3.) Google Webmaster Tools

Google will watch your site for problems when it scans and report any problems back to you in Google Webmaster Tools. Unfortunately while it is very good at telling you about the problem it is also very good at telling your customers as well. This is what causes the warning boxes to pop up in your browser when visiting a site.

4.) Unusual Activity

Another major indicator your site has been hacked is unusual activity often in the form of a traffic spike or unusual amounts of spam. For example, if you have an old post that suddenly becomes popular for no apparent reason you might have a problem.

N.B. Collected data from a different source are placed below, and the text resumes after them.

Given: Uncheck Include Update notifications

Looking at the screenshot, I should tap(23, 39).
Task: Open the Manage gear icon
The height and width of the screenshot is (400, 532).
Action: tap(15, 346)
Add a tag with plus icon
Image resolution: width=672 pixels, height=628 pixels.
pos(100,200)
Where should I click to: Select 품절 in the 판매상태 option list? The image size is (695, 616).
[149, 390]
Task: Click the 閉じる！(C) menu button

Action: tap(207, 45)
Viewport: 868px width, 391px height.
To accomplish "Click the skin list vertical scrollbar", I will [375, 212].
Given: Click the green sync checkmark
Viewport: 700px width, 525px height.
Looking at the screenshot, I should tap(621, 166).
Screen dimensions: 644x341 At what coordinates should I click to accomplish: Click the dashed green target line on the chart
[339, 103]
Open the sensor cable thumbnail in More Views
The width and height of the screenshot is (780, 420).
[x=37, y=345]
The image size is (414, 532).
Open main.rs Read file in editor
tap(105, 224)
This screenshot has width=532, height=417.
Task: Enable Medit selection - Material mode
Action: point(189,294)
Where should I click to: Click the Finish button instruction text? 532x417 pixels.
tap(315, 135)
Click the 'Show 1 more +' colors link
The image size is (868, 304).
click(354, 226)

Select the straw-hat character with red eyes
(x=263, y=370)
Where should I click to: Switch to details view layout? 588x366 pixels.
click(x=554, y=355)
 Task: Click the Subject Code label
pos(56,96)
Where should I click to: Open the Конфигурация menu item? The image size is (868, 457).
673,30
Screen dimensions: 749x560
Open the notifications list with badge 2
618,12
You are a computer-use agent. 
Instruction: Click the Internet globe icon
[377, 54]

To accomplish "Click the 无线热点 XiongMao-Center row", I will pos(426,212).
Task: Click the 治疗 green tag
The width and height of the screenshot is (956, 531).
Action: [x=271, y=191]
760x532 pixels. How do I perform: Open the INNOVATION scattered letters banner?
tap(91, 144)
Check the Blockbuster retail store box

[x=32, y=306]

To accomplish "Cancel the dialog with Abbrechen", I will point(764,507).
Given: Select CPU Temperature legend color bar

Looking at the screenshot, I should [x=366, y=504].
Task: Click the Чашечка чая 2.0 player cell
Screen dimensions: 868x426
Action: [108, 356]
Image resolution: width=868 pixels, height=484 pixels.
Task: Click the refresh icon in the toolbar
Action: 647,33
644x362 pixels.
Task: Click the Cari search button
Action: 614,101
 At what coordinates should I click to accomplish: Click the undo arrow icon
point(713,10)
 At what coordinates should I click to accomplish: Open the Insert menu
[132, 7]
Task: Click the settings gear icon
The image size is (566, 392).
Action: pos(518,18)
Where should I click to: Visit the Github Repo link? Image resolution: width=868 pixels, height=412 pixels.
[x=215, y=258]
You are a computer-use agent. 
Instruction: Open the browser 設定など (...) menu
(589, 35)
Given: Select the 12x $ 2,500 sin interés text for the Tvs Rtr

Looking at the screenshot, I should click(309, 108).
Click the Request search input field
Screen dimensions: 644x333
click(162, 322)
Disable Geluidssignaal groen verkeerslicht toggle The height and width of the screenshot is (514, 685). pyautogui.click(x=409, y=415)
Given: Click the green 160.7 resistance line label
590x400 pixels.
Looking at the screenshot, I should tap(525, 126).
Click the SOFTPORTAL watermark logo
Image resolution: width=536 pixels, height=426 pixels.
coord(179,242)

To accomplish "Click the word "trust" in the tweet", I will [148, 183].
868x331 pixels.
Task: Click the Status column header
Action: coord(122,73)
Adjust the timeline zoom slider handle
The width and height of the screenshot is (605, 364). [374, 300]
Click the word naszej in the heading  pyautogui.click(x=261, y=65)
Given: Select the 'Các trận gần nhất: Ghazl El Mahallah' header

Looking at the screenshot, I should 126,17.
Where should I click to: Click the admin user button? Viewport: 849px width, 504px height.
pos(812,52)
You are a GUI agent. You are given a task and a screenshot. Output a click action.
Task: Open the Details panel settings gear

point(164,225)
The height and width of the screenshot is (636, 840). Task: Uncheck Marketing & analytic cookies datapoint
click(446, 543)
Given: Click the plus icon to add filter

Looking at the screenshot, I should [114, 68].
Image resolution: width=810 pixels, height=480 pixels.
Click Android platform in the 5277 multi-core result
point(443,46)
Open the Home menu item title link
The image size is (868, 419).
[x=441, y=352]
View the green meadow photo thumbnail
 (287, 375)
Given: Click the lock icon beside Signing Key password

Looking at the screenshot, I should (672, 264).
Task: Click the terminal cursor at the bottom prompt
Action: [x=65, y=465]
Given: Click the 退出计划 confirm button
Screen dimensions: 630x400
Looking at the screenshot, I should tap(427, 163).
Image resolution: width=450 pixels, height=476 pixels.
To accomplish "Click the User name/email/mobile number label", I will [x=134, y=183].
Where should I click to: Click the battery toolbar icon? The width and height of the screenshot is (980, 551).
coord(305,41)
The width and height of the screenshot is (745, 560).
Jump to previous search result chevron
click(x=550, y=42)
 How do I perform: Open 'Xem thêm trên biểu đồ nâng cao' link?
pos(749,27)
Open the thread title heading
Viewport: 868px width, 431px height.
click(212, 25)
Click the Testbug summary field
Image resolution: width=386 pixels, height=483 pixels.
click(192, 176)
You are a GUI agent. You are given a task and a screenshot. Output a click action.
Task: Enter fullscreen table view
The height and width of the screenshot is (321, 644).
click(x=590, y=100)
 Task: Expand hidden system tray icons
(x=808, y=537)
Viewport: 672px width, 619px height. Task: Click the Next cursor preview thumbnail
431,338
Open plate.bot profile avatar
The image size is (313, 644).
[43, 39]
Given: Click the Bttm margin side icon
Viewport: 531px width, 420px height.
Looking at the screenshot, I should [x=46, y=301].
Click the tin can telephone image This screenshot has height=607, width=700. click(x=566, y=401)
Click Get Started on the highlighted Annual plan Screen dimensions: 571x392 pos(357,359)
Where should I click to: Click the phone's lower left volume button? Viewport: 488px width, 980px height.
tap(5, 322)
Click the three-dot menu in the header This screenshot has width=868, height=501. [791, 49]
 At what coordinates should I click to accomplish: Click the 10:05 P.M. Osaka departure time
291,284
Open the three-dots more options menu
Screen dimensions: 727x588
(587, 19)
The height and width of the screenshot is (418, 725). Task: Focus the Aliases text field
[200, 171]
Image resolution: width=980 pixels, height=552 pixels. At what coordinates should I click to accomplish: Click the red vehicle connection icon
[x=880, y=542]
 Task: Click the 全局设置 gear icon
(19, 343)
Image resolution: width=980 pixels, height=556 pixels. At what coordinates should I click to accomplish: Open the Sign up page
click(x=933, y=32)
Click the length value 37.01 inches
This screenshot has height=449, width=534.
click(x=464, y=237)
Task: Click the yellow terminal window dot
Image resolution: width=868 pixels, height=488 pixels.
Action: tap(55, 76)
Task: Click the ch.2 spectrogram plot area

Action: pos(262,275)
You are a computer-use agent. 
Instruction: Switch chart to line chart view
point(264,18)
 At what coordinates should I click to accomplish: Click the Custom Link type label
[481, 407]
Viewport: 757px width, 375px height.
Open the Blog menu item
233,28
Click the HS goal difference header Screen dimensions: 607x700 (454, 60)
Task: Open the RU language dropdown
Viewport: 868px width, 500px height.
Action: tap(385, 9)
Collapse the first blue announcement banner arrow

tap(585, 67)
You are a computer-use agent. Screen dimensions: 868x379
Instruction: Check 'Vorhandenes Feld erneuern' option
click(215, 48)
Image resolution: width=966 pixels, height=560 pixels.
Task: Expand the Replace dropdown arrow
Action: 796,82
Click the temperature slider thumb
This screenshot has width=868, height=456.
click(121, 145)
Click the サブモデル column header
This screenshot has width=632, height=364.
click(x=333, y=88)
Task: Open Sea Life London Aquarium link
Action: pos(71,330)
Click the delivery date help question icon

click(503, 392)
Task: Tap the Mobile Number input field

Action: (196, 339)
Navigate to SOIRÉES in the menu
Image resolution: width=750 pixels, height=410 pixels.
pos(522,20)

Along these same lines you should watch for visitors from unusual parts of the world (a large jump in visitors from Russia for a site on local deals in Nebraska would be a bad sign), and watch for extra comments or anything else that can not be easily explained. As a general rule of thumb it is the foreign traffic that tends to be the biggest indicator of a problem. Watch Google Analytics and your blog’s Dashboard for unexplained usage patterns and if something looks suspicious examine it further with Sucuri or another tool.

5.) Look at the files

Of course watching for something “unusual” or waiting for Google to tell you that there is a problem probably isn’t going to help your customers any. If you’re a developer or just working on your own code you can take out the element of chance and watch the code itself. PHP files in your theme, the .htaccess file and extra files in your WordPress home directory are all common places you will find hacked code on a WordPress or other site.

What you’re looking for here, in the case of PHP files, is “hidden” or obfuscated code. If you know how, scan your entire file structure for “base64” or look at the ends of your PHP files. If there is anything you don’t recognize it could very well be something bad. In the case of .htaccess look for redirect rules to domains you’re not familiar with (often they will be to foreign domains) or other blocks of code that make no sense. Looking through the files manually is tedious and boring but it is, without a doubt, the most effective means of finding an attack as you are exposing an attack directly.

6.) The Bonus

Another common trick hackers often employ is to schedule a task in the background to re-infect the site should you clean it up or perform some other malicious chore. Look at your CRON jobs on your server or in your hosting environment and make certain there is nothing scheduled that you don’t know about. This is an easy check on most commercial hosting providers as there is often a CRON scheduler in CPanel or whatever control panel your host is using. If you have your own server just check crontab periodically to make sure nothing has been altered.

Some closing thoughts

Figuring out that you have a problem might not always be obvious but it isn’t rocket science either. Most attacks these days will center on .htaccess or a PHP file and will use the infected site to attack its users. Services such as Sucuri combined with plugins like Better WP Security can help you find the infected files quickly and easily so that, when something does go wrong, you’re back in business as soon as possible.